[Provided data]

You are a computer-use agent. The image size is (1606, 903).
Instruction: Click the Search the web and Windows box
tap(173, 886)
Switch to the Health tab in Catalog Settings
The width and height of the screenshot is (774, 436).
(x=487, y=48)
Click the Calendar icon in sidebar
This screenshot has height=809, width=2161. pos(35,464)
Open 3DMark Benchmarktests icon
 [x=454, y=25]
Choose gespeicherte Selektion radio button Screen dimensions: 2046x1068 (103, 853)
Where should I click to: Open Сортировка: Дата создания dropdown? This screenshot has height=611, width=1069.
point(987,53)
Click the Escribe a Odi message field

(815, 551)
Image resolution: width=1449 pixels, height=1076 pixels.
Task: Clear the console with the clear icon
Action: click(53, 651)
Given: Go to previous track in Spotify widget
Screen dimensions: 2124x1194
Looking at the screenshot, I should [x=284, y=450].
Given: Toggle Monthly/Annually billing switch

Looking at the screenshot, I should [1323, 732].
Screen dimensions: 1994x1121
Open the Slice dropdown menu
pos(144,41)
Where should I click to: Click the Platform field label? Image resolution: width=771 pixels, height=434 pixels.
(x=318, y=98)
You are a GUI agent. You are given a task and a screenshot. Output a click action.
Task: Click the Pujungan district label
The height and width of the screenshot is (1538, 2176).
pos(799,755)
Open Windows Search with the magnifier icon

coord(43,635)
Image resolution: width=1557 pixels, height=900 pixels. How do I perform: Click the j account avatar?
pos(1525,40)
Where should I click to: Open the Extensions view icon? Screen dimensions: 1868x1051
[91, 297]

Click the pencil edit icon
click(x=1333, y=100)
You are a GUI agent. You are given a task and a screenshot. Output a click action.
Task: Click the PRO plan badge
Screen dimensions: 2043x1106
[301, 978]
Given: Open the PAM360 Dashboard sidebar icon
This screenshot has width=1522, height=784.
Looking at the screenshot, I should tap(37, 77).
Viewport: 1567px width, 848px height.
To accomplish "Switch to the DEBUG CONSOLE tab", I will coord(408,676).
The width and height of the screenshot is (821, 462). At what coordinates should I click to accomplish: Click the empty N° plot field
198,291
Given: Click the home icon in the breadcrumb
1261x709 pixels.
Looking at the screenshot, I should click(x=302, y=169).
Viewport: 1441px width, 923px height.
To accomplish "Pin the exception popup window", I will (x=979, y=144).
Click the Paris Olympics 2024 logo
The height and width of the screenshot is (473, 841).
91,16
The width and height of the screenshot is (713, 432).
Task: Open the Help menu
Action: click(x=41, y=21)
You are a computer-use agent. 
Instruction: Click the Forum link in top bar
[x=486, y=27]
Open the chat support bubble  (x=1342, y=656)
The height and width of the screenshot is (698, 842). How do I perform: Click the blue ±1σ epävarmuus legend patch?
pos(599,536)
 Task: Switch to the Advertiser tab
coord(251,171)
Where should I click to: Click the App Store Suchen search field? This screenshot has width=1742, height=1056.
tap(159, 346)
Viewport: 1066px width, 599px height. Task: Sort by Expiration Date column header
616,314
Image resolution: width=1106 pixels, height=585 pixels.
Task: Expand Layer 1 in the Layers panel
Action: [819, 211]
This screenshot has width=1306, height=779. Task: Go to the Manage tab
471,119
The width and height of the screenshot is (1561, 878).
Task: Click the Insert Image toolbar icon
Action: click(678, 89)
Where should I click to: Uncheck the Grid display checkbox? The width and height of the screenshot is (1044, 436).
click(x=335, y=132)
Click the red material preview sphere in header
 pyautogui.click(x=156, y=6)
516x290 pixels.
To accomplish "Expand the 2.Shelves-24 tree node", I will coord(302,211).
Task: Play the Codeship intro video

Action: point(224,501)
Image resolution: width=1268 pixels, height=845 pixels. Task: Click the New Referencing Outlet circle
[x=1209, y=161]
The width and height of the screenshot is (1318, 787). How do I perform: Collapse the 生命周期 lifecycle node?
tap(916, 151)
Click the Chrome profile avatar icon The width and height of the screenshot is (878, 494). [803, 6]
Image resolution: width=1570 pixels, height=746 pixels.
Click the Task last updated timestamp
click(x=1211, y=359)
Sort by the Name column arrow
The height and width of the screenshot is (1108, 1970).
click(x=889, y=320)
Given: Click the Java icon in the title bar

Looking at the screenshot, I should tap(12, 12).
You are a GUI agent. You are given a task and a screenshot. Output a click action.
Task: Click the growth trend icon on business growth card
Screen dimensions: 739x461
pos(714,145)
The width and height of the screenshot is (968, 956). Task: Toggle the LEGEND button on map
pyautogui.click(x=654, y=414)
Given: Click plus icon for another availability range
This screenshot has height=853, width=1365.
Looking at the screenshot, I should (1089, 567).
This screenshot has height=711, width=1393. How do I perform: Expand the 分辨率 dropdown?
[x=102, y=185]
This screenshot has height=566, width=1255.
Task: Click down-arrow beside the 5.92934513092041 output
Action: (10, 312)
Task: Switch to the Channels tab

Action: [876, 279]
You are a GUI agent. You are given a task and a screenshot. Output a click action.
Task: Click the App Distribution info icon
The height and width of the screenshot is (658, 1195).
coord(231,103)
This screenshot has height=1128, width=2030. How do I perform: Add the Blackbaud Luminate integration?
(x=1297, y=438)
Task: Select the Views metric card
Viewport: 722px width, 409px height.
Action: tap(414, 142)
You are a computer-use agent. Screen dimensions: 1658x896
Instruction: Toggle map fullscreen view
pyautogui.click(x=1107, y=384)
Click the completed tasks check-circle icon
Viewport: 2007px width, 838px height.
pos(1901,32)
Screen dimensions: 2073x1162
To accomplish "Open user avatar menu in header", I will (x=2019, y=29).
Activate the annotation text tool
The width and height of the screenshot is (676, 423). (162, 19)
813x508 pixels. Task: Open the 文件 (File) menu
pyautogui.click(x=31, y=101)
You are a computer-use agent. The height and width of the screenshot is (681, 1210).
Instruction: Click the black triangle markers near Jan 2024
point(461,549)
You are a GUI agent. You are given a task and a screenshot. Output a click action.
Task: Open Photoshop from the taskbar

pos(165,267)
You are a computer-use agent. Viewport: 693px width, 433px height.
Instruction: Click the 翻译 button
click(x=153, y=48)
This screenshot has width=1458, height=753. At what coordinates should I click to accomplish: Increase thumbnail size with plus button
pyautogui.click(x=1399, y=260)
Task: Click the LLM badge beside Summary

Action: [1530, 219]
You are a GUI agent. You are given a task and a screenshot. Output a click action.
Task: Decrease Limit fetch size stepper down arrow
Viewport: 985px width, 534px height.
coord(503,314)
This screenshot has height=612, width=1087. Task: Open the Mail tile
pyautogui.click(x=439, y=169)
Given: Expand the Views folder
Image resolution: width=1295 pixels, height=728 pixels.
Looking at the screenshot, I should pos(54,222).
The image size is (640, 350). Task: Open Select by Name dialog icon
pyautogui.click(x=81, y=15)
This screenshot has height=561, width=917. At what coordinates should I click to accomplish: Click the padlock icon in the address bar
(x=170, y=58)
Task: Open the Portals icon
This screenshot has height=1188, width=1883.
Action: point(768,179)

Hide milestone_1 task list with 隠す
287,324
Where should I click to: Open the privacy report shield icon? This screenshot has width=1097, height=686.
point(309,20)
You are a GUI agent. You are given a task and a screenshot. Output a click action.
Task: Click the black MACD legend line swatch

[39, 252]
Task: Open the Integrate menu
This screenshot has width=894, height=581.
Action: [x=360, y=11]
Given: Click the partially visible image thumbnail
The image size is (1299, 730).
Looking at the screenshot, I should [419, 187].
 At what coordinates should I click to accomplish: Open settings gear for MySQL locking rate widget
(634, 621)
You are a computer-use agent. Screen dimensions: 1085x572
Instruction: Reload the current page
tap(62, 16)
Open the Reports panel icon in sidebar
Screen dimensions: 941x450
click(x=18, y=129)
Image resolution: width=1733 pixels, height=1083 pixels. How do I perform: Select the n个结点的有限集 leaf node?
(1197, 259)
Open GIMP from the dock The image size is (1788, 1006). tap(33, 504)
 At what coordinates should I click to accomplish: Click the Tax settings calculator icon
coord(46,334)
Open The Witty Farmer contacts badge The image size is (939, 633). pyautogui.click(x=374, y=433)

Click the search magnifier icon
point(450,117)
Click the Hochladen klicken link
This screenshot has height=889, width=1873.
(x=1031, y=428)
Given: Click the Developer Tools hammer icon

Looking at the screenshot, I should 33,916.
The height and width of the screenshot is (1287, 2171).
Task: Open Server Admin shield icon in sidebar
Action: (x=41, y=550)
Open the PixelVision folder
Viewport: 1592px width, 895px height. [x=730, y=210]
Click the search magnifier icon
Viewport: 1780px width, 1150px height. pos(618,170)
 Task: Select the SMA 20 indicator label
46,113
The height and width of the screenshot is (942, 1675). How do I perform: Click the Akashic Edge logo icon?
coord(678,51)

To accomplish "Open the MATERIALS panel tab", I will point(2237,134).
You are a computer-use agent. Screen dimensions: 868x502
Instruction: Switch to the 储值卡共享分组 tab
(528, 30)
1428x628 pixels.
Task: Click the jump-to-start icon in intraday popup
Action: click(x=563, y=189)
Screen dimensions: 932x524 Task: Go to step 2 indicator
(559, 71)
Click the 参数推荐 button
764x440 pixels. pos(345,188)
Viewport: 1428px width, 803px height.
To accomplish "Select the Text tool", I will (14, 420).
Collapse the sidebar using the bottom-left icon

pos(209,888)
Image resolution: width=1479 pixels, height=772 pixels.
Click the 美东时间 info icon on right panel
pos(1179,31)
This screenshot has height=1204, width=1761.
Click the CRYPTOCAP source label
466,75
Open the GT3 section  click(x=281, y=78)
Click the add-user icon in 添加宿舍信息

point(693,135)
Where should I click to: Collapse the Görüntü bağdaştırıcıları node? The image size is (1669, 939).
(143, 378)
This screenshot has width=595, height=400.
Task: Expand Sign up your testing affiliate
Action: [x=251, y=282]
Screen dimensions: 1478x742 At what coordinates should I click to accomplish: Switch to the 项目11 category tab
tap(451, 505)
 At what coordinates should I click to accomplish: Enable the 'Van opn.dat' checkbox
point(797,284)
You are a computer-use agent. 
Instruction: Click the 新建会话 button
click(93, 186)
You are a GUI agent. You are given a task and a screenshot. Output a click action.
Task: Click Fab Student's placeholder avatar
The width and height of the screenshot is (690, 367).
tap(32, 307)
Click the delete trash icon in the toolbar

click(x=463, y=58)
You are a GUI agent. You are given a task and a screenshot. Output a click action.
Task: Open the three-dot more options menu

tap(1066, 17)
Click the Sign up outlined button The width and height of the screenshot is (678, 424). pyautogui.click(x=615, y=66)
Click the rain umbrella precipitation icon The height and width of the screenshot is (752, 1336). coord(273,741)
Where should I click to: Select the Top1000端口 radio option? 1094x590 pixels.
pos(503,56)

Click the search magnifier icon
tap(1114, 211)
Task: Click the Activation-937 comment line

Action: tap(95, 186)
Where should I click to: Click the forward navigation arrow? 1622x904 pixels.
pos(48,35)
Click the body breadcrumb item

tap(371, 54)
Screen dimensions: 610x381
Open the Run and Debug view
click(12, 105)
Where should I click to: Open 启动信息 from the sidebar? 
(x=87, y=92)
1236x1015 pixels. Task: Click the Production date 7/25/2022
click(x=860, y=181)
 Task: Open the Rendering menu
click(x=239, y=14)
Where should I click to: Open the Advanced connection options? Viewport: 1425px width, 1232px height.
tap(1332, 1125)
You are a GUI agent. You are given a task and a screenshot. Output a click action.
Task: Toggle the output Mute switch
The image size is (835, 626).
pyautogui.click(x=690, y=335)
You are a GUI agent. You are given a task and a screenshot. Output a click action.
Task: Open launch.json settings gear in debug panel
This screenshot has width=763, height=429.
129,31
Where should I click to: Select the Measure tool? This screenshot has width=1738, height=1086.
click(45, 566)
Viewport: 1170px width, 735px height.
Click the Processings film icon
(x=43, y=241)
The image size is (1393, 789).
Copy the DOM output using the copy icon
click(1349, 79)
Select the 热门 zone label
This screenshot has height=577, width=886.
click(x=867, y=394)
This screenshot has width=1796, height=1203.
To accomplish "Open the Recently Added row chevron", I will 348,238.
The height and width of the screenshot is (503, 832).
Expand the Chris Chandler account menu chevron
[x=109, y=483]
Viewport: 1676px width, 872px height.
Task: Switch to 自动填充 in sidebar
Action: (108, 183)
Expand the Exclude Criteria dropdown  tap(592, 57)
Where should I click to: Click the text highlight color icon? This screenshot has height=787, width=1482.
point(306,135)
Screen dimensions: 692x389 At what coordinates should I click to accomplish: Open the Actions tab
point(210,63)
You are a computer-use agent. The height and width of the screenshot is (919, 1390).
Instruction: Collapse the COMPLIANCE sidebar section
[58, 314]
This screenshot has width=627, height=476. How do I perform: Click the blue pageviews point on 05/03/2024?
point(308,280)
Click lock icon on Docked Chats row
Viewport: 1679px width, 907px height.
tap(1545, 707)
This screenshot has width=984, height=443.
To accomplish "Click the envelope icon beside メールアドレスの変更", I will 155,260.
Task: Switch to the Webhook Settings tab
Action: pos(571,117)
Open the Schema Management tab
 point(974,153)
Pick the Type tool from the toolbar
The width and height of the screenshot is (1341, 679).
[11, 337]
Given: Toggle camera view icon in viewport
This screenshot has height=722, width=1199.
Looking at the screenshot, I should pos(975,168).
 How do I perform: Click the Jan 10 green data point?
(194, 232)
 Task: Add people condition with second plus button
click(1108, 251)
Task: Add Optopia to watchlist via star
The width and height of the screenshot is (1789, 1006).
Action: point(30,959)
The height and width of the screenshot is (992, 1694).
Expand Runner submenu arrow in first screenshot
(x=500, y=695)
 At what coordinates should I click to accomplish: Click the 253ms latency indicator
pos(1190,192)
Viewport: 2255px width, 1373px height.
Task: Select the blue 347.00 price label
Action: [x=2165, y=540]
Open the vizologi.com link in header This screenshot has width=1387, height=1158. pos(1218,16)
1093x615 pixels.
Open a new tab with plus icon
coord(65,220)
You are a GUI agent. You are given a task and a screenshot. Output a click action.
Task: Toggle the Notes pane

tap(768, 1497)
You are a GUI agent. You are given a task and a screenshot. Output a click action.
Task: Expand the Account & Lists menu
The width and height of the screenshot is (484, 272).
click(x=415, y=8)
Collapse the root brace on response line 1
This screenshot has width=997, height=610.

[/Provided data]

▶ **What is being asked**
When a line contains the string "computer", copy it from the records.

▶ **Answer to this exercise**
You are a computer-use agent. The image size is (1606, 903).
You are a computer-use agent. 
You are a computer-use agent. Screen dimensions: 1658x896
You are a computer-use agent. The height and width of the screenshot is (681, 1210).
You are a computer-use agent. Viewport: 693px width, 433px height.
You are a computer-use agent. Screen dimensions: 1085x572
You are a computer-use agent. Screen dimensions: 868x502
You are a computer-use agent. 
You are a computer-use agent. The height and width of the screenshot is (919, 1390).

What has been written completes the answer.